• Приглашаем посетить наш сайт
    Мамин-Сибиряк (mamin-sibiryak.lit-info.ru)
  • Годы странствий
    М. Н. Ермолова

    В первый раз я увидел Ермолову, когда мне было лет девять, в доме у моего дядюшки, небезызвестного в свое время драматурга, ныне покойного В. А. Александрова, в чьих пьесах всегда самоотверженно играла Мария Николаевна, спасая их от провала и забвения. Ермоловой тогда было лет тридцать пять.

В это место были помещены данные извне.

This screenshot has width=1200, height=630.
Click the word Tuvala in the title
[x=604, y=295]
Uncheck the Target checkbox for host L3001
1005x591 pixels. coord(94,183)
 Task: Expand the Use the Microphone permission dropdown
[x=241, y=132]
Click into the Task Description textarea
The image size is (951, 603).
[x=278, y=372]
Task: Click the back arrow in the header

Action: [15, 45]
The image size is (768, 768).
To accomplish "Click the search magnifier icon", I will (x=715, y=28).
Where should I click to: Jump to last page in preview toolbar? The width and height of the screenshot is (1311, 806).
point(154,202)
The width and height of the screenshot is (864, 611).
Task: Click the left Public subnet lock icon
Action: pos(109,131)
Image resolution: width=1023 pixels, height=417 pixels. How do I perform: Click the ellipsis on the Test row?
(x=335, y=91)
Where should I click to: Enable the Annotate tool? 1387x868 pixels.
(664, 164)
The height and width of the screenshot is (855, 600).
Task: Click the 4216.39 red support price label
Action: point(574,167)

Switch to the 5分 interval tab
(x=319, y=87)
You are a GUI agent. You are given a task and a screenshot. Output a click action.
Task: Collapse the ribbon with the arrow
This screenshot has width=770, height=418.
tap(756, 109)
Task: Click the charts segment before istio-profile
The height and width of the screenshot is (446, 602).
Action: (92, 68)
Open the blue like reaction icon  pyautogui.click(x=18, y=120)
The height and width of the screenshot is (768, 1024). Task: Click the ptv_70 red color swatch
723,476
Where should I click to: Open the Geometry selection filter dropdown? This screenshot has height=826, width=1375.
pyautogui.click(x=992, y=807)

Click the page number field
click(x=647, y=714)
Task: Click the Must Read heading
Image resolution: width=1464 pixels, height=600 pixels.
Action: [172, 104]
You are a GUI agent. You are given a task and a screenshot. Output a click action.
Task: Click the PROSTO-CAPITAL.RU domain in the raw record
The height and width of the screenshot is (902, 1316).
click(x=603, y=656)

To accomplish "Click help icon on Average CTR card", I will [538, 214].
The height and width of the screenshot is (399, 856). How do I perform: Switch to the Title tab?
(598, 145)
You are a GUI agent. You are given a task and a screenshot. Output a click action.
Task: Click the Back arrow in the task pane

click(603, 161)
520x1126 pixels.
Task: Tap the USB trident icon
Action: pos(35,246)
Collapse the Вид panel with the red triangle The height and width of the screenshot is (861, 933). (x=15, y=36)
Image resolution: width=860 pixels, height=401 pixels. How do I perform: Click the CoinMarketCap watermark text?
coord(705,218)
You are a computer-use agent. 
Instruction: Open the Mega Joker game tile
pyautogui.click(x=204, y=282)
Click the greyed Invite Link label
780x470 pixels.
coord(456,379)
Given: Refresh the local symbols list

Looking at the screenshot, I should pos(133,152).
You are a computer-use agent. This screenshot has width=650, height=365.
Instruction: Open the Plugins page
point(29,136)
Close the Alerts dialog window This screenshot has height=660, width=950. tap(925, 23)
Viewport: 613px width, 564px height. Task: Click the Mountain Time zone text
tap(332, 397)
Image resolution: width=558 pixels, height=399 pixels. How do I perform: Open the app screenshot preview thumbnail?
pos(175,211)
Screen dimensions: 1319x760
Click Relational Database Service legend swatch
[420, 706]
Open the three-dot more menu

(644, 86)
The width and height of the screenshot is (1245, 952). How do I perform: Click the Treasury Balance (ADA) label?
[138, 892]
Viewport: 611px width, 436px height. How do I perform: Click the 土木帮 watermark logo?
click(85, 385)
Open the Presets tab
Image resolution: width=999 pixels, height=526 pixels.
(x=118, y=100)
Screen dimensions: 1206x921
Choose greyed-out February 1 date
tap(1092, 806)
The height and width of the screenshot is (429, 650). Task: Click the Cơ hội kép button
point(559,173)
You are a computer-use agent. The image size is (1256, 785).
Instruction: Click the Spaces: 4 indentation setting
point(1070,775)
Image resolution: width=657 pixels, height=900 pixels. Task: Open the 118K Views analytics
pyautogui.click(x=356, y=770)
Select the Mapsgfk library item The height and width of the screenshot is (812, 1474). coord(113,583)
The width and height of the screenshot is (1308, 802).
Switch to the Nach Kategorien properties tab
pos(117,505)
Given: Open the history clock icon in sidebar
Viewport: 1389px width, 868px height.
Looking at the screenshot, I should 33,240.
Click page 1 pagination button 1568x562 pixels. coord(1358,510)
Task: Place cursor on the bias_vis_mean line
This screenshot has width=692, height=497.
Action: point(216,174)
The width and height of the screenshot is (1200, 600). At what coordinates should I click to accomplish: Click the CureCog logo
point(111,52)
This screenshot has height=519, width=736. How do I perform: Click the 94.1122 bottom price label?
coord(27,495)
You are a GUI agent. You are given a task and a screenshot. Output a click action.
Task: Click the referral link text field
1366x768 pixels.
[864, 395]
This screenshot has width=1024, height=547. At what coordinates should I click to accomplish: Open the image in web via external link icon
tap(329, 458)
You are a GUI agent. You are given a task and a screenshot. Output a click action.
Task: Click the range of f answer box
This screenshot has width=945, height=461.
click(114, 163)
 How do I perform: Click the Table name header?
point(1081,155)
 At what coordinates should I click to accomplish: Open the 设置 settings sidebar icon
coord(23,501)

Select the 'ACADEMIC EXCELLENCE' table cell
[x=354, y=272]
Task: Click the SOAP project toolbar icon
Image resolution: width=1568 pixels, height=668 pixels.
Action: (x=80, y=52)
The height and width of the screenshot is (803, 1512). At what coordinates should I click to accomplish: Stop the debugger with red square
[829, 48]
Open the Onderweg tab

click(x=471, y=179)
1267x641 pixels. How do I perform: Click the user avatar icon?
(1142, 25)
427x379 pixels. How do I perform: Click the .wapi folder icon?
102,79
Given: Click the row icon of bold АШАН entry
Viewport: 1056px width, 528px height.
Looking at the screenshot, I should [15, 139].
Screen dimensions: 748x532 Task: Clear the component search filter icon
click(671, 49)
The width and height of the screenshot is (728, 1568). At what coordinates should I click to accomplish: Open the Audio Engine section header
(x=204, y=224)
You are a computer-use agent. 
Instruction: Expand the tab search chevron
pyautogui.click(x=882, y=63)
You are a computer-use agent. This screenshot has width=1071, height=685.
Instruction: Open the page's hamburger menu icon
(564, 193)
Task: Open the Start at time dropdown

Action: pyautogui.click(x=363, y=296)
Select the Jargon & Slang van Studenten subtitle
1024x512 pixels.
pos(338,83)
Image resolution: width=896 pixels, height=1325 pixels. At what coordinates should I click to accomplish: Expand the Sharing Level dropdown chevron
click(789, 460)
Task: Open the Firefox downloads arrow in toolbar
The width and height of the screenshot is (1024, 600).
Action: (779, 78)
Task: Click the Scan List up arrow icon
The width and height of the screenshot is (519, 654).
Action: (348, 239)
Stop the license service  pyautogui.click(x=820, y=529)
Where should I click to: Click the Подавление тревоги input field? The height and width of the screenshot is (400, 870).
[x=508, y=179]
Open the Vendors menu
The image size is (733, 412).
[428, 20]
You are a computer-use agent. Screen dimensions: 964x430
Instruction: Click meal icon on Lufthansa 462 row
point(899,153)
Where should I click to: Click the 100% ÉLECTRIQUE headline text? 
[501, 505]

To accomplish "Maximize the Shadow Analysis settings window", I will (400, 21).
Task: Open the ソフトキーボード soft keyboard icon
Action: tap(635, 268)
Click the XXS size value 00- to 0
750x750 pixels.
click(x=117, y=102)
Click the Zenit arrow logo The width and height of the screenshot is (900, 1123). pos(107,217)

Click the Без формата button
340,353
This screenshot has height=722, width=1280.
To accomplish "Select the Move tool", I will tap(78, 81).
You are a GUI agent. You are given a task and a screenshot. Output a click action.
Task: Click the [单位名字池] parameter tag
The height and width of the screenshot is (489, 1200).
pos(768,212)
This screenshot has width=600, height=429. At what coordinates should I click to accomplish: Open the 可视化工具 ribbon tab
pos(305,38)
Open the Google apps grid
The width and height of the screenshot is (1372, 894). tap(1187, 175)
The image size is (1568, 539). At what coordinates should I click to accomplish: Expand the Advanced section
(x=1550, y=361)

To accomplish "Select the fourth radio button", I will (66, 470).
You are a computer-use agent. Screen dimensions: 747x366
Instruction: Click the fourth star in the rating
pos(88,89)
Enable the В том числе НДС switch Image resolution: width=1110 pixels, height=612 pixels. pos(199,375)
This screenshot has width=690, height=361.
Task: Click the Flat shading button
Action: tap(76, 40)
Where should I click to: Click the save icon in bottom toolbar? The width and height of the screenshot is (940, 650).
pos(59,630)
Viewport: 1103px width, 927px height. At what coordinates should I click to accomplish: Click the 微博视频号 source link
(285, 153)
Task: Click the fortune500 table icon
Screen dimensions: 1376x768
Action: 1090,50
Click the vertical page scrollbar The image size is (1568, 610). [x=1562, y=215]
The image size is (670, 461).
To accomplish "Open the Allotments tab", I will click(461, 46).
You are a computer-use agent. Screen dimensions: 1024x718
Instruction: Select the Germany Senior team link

    В доме моего дядюшки постоянно бывали актеры тогдашнего Малого театра — Ленский, Горев, Макшеев, Федотова… Я привык слушать их выразительные актерские интонации, мне нравились их не совсем обыкновенные жесты и позы, я жадно запоминал их рассказы, не всегда, впрочем, назидательные и педагогически полезные… Мария Николаевна бывала у моего дядюшки не часто, но мне посчастливилось увидеть ее раза три-четыре. И в тот памятный для меня вечер, когда я впервые увидел ее, она сразу меня пленила чем-то, и я навсегда остался ее верным поклонником, а между тем у меня, мальчугана, тогда произошел с нею весьма забавный спор об актерском искусстве.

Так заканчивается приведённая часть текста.